DEP-06: Immutable etcd Cluster Backups

Summary

This proposal introduces immutable backups for etcd clusters managed by etcd-druid. By leveraging cloud provider immutability features, backups taken by etcd-backup-restore can neither be modified nor deleted once created for a configurable retention duration (immutability period). This approach strengthens the reliability and fault tolerance of the etcd restoration process.

Terminology

etcd-druid: An etcd operator that configures, provisions, reconciles, and monitors etcd clusters.
etcd-backup-restore: A sidecar container that manages backups and restores of etcd cluster state. For more information, see the etcd-backup-restore documentation.
WORM (Write Once, Read Many): A storage model in which data, once written, cannot be modified or deleted until certain conditions are met.
Immutability: The property of an object that prevents it from being modified or deleted after creation.
Immutability Period: The duration for which data must remain immutable before it can be modified or deleted.
Bucket-Level Immutability: A policy that applies a uniform immutability period to all objects within a bucket.
Object-Level Immutability: A policy that allows setting immutability periods individually for objects within a bucket, offering more granular control.
Garbage Collection: The process of deleting old snapshot data that is no longer needed, in order to free up storage space. For more information, see the garbage collection documentation.
Hibernation: A state in which an etcd cluster is scaled down to zero replicas, effectively pausing its operations. This is typically done to save costs when the cluster is not needed for an extended period.
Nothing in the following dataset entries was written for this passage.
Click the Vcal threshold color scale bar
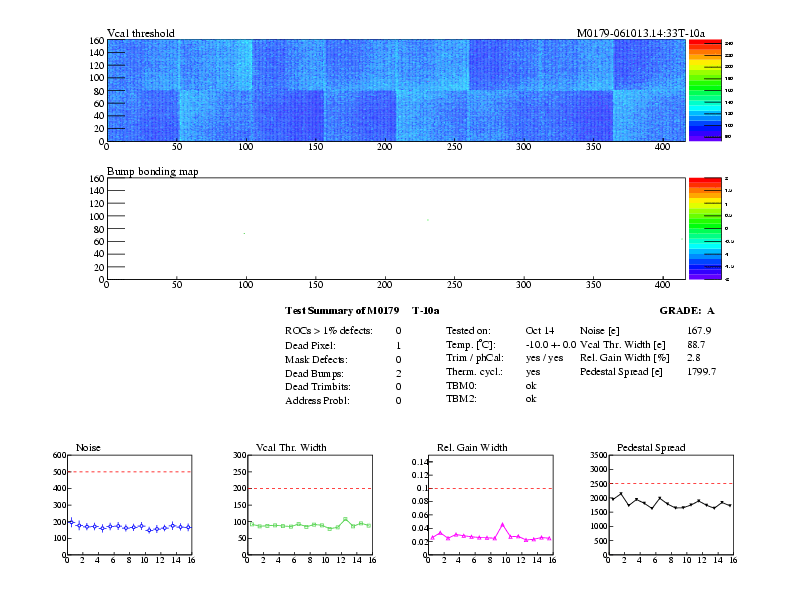Viewport: 792px width, 612px height. click(704, 90)
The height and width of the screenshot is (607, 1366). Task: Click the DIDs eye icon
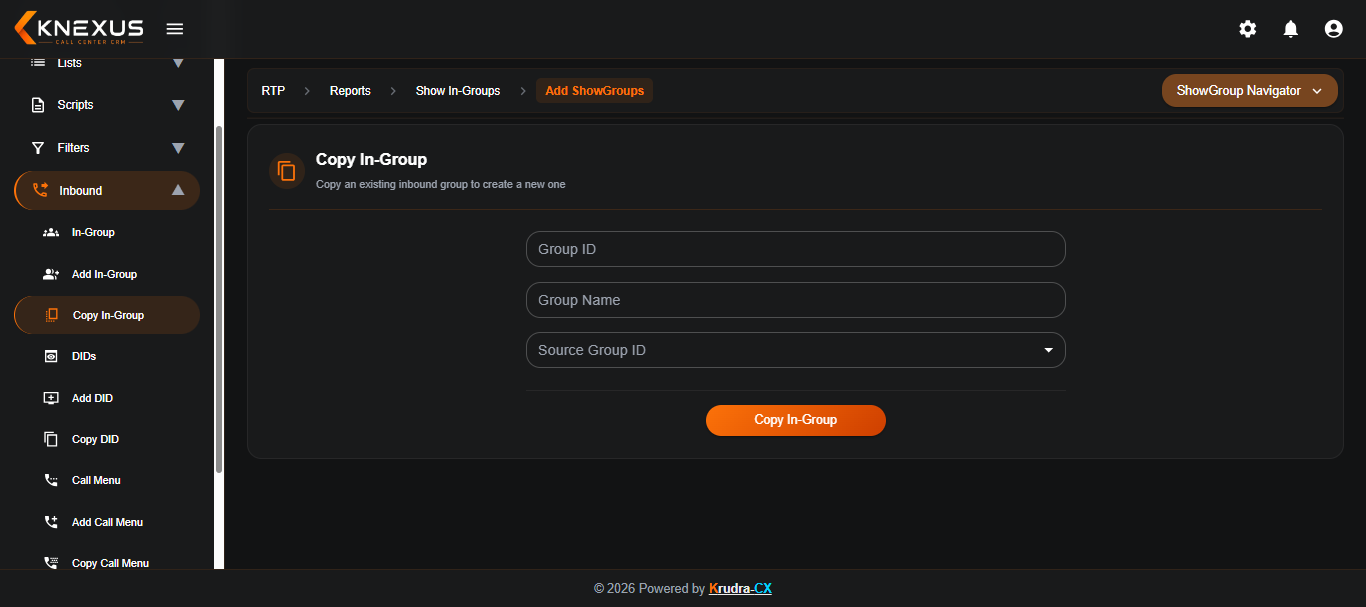coord(51,356)
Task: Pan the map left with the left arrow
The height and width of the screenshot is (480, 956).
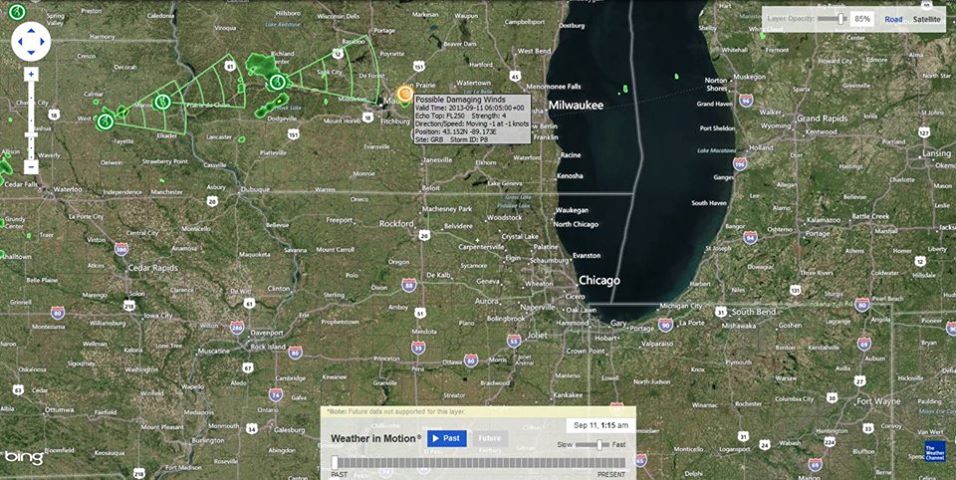Action: pyautogui.click(x=19, y=41)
During hibernation, the cluster's data remains intact, and it can be resumed to its previous state when required.

Motivation

etcd-druid provisions etcd clusters and manages their lifecycle. For every etcd cluster, consumers can enable periodic backups of the cluster state by configuring the spec.backup section in an Etcd custom resource. Periodic backups are taken via the etcd-backup-restore sidecar container that runs in each etcd member pod.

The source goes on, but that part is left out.